La Chiesa, in definitiva, cercava, in tal modo, di entrare fattivamente nel sociale, in ossequio alla sua missione. Non poteva limitarsi alla denunzia, pur necessaria come prima fase, come ha fatto Bergoglio, tristemente inascoltato. Doveva seguire il momento dell’azione, cioè l’impegno per l’imposizione del sacrosanto principio della pace, che, etimologicamente, è patto (da paciscor o pango latino), accordo, convivenza, rispetto, riconoscimento dei diritti alla vita di tutti, quindi alla giustizia e libertà.
Se, dunque, la storia ha un senso, e ha un senso la scelta di un nome al posto di un altro, da papa Leone XIV ci si aspetta una presenza attiva, che sappia coerentemente cogliere e distribuire torti e ragioni. In passato, un ruolo di presenza dominante lo ebbe Giovanni Paolo II, cui, polacco, fu dato il compito di puntare l’indice accusatorio tutto ad Oriente, verso il Sistema Socialista Sovietico, di cui si voleva e si decise il crollo. Giovanni Paolo II, di conseguenza, fu il papa che, rivolto con altro occhio ad Occidente, andò a trovare, a confessare e comunicare il più terribile dittatore successivo a Hitler e Stalin. Si vuol dire di Pinochet. Con papa Leone XIV, americano, statunitense di Chicago, ci sono motivi per credere che debbano temerlo, in senso politico e culturale, allo stesso modo, forse, Oriente ed Occidente. Ma forse, a giudicare dalla situazione attuale, maggiormente si ritiene debbano temerlo, ad Occidente, Trump, Nato e Unione Europea che, con le loro risorse e le loro armi alimentano le guerre più atroci che in questo momento si combattono.
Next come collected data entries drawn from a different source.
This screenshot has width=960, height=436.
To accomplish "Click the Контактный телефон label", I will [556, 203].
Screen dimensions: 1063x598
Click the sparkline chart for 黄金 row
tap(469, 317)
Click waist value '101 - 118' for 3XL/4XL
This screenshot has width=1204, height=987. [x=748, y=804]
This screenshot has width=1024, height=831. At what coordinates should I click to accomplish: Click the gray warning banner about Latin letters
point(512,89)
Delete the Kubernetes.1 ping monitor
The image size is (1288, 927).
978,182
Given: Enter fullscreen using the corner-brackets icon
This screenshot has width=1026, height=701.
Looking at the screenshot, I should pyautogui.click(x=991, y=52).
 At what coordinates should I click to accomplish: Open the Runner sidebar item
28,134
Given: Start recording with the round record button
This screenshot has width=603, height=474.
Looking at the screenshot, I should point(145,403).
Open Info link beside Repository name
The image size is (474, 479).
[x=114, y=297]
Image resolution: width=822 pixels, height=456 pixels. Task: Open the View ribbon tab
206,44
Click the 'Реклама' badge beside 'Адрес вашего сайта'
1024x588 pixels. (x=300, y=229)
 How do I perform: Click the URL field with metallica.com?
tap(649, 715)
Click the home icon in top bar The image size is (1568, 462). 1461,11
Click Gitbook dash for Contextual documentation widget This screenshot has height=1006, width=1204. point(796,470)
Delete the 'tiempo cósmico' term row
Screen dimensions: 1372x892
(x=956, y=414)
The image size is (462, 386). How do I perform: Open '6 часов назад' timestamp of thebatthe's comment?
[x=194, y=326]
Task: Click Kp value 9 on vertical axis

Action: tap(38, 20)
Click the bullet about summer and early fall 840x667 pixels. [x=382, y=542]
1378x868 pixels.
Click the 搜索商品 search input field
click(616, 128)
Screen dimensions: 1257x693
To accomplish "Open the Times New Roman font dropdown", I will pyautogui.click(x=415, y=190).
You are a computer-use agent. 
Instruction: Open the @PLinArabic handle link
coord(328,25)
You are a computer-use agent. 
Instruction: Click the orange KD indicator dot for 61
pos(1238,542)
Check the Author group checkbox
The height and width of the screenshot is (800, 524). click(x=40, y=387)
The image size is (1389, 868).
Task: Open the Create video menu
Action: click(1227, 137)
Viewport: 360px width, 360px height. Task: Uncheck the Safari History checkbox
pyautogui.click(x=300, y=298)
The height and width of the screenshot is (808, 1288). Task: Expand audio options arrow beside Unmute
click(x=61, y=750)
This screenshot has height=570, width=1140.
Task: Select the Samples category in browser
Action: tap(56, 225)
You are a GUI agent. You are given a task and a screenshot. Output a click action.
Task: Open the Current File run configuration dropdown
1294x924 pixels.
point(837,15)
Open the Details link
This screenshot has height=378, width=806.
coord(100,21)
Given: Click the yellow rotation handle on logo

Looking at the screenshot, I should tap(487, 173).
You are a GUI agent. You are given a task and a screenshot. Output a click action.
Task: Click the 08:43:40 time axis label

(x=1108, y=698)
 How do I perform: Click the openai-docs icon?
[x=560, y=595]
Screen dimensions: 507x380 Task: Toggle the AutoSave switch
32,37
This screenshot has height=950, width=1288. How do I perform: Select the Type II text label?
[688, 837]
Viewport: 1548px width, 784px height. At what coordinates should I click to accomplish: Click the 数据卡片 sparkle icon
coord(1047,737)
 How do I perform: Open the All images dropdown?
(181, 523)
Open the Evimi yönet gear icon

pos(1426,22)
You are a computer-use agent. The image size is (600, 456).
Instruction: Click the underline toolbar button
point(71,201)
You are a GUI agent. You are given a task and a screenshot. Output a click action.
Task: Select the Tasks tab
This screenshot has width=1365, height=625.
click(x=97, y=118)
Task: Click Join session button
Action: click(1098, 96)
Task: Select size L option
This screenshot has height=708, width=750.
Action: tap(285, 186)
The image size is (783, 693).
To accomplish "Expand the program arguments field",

Si vuol dire di quella in Ucraina e quella in Medio Oriente, dove guerra, in realtà, non c’è, ma solo inconsulto bombardamento, cinica negazione di alimenti, cioè fame, sete, strage di massa, e quindi genocidio, se, per genocidio, s’ha da intendere una pratica criminale che nega vita e rinascita ad un popolo.